Russian Foreign Minister Sergei Lavrov openly joked about how isolated Russia is at the United Nations General Assembly this week in New York City.
“Everything is fine, we are only suffering from isolation,” Lavrov said during a meeting with the Secretary General of the League of Arab States, Ahmed Abu al-Gheit, in response to a question at the UN confab about how he was doing, according to RBC.
Foreign Ministry Spokesperson Maria Zakharova, however, took a different tune, claiming that Russia still has allies at the United Nations interested in conducting diplomacy with Moscow.
The Secretary General, al-Gheit, said “there is a queue to the Russian negotiation room,” Zakharova claimed, according to RBC.
The gap between their interpretations of Russia’s status on the global stage could suggest a possible breakdown in communications at the Foreign Ministry while Russia continues to attack Ukraine on a daily basis.
The apparent confusion comes after Moscow has sought to project multiple different narratives about Russian diplomacy to the public, with the Kremlin seeking to chart a path forward even as it is shunned on the world stage.
Last year, Lavrov leaned into the idea that Russia ought to end diplomacy with western countries, including in Europe.
“There is neither point nor desire to maintain the previous presence in Western states,” he said at the time. “Most importantly, there’s no work to do since Europe decided to shut off from us and sever any economic cooperation. You can’t force love.”
The Kremlin still maintains hopes of conducting diplomacy with friendly countries, however. Lavrov said Russia would focus more on relations with Latin America, Africa, and Asia. Russian President Vladimir Putin noted in April this year that Russia has no desire to “self-isolate.”
Russia has become a pariah on the world stage since Putin decided to invade Ukraine last year, with western nations levying sanctions on the president himself in addition to measures aimed at crippling Russia’s economy and ability to wage war.
Lavrov’s reported isolation at the UNGA comes as Ukrainian President Volodymyr Zelensky has called for western allies to stand against what he called Russian “genocide” in Ukraine, referring to the way Russians have allegedly abducted Ukrainian children throughout the war. Zelensky, repeating claims U.S. officials have made as well, accused Russia of weaponizing its blockade of Ukrainian grain, and threatening world food security.
Even allies of Russia have grown wary of conducting diplomacy with Russia in person, in part due to allegations that Putin himself has been involved in abducting children from Ukraine.
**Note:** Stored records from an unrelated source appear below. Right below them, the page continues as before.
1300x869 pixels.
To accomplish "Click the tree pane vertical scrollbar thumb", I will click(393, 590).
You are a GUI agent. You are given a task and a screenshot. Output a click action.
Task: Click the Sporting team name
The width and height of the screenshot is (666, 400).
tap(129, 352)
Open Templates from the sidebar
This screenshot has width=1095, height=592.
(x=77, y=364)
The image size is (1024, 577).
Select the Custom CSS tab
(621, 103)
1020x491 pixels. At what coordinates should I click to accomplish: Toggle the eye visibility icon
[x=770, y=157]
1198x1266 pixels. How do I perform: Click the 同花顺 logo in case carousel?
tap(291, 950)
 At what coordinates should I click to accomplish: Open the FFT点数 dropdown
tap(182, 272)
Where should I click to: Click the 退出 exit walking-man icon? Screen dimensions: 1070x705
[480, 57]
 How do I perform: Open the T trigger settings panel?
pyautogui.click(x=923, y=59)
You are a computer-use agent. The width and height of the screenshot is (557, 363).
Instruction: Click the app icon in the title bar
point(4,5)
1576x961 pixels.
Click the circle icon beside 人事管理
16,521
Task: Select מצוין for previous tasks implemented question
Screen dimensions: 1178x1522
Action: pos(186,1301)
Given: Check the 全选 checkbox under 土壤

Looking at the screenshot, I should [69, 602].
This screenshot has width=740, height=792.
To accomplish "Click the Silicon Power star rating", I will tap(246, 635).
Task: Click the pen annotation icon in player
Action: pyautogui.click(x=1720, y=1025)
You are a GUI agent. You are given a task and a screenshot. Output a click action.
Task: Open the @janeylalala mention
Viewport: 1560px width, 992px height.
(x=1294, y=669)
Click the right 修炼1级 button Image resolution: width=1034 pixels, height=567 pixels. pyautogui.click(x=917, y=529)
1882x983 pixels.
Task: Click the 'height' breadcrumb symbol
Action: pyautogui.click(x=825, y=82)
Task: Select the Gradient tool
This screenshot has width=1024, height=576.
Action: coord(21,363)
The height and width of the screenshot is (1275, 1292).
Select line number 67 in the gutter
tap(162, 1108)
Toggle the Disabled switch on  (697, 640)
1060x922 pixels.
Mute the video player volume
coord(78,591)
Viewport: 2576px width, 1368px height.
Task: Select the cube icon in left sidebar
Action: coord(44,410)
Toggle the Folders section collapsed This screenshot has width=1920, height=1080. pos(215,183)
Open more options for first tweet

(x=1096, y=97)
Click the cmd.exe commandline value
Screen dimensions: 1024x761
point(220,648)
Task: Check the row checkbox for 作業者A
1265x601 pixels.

Putin didn’t attend the BRICS summit in South Africa earlier this year after the International Criminal Court issued an arrest warrant against him for his alleged involvement in the abductions. Officials in Austria, which has tried to remain neutral during the war, and in Armenia, which is a member of a Russian military alliance, have said they want to go after Putin if he steps foot in their country as well.